My life and memory of the past would be incomplete without the letters that I’ve written and those I’ve received, especially during my years in a refugee camp and when I immigrated to the United States.Along with my mother and two-year-old cousin, I left Bosnia in the midst of the war, which started in April 1992. We weren’t alone in our departure. Rather, we were joined by hundreds of women and children, leaving husbands and fathers behind. It was the end of November and living without power, water, or gas, not to mention very little food, was getting harder and harder. I was 13.
Our names were called and in the confusion and need to keep the line moving, we quickly boarded the diesel exhaust smelling bus, an old relic from the Communist past.

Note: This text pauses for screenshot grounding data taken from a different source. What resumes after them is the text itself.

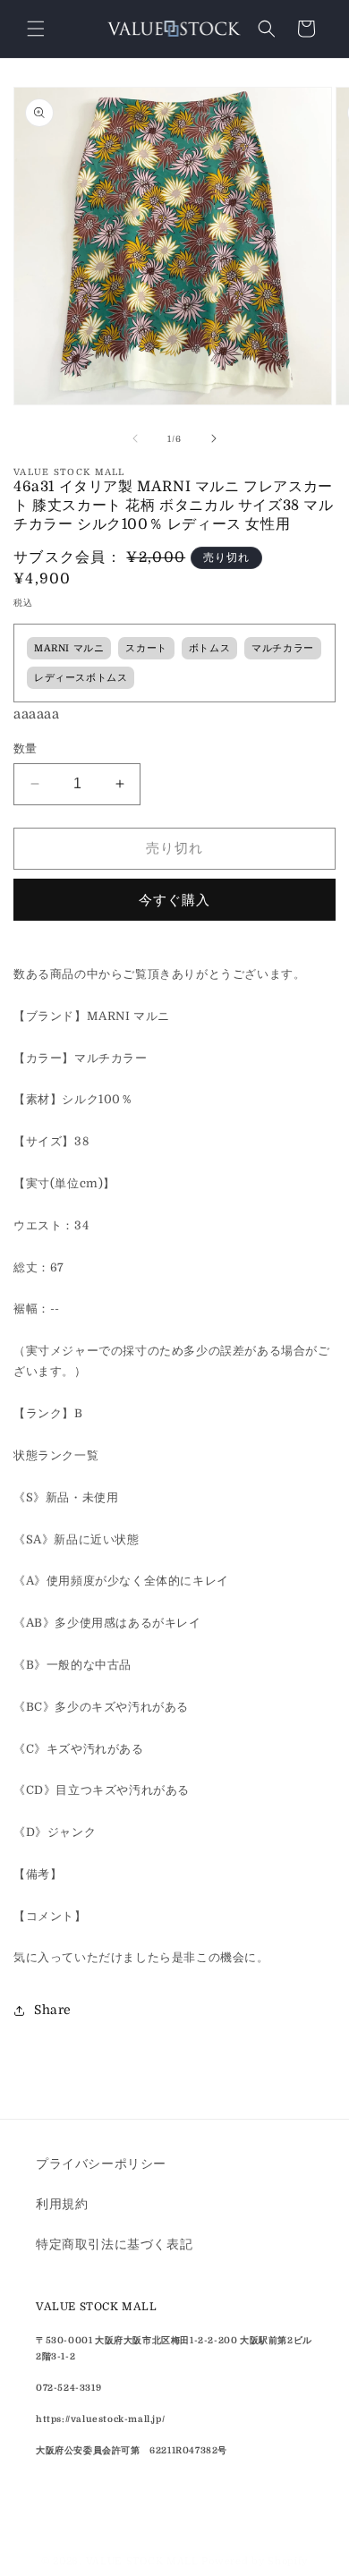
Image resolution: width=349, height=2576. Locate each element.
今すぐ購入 (174, 900)
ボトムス (209, 648)
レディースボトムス (80, 678)
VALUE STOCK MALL (142, 2561)
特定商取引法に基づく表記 (114, 2244)
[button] (35, 28)
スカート (145, 648)
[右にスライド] (214, 438)
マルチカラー (282, 648)
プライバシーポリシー (101, 2163)
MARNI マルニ (69, 648)
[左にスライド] (135, 438)
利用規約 (62, 2204)
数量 (25, 748)
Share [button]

There were no seats left and for the journey’s duration, I had to remain standing or use my suitcase as a chair.
There were no long goodbyes. I didn’t kiss or embrace my father because time didn’t allow it. He desperately sought our faces on the bus among other worn-out women and scared children. I began to cry. “If you’re going to cry, then we will not leave,” said my mother. I held back the tears.
Our faces finally met, as the bus started to move. My father walked faster to keep up with the bus until he faded from my view. How could I have known that this image of my father’s face would be the last I saw of him? How could I have known that years later, a month after my arrival in America, he would die at 46? How could I have known that we would never be reunited and that coming to America would be marked with darkness?

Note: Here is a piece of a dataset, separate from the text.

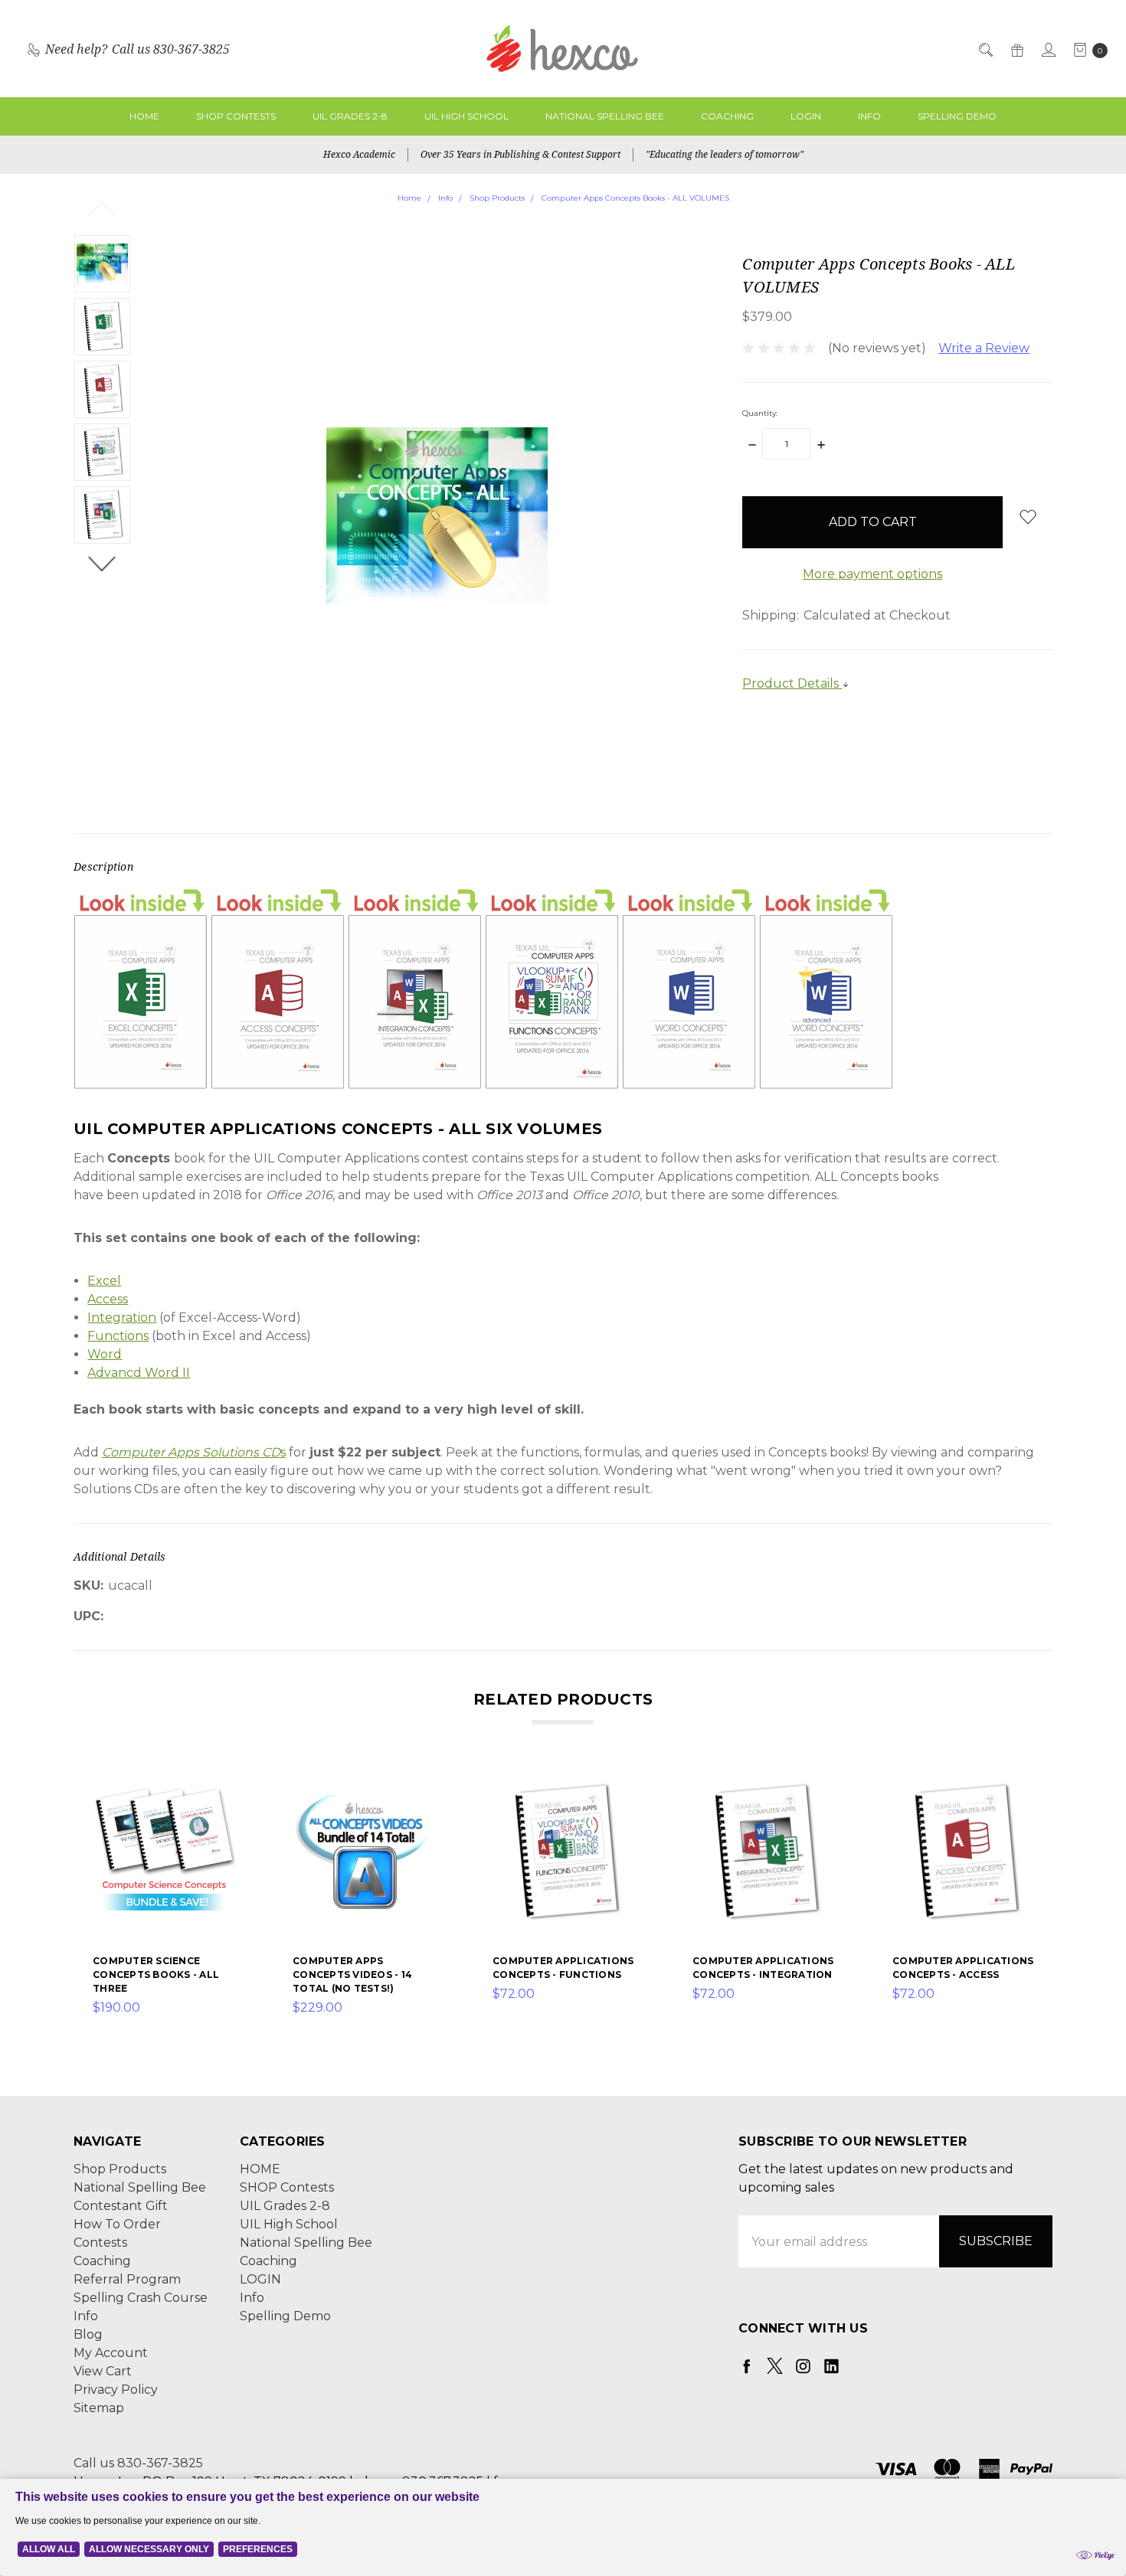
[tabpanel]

After a three-day journey out of Sarajevo, I found myself in a refugee camp in the Czech Republic for what would be almost four years. During this time, the war in Bosnia was raging; people were dying, or were despondent and almost indifferent to both life and death. Life was getting harder as the days moved slowly, and it was impossible to see the difference between staying alive and accepting one’s death.
I kept in touch with my father. But it was impossible to determine when the letters would be sent and when would they arrive. This wasn’t as simple as taking a stroll to your local post office and mailing a letter to Sarajevo. Usually, we had to be on the lookout for humanitarian agencies that were bringing food and aid to Bosnia in order to not only send letters but also to ensure their delivery. In return, those in Bosnia would give letters to the humanitarian agencies that were going back to Czech Republic.
I’ve saved all of the letters from my father. Some came in chronological order, others took longer than expected. It didn’t matter. What was important was to have a small glimpse into his life during our separation. Some letters were written on graph paper that he used for drafting. Others on the carefully separated pages from my middle school notebooks, which were never used because the war abruptly interrupted the school year.
An engineer and draftsman, my father had impeccable handwriting. Every word was carefully constructed. Every stroke that connected each letter made a statement of its own, whether a dent on the paper or a strike through a t. In the latter part of war, he was wounded by the shrapnel of an exploding shell and lost the use of his right hand. He learned to write with his left hand just so he could keep communicating with us.
He always addressed everything that I’d written to him. Today I consider my youthful writings and musings a little silly but they came from a hopeful teenager wondering every day when the end of the war would come. My father repeatedly referred to the war as an “utter stupidity,” alluding to its absurdity that kept building on itself and from which there seemed no exit.
Sometimes his letters were filled with existential musings of continuous uncertainty. At other times, they were composed quickly and contained news about the sparseness of humanitarian aid, or that cigarettes and coffee cost a ridiculously high amount of money—a consequence of war profiteering. But even the mundane details brought me closer to him and gave a glimpse of his daily life. The letters were loosely-drawn maps of his soul and being. They are the real and physical threads that help mend my bifurcated self: the selves of “before” and “after” the war.
Memory is fragile, as is life. But the letters remain.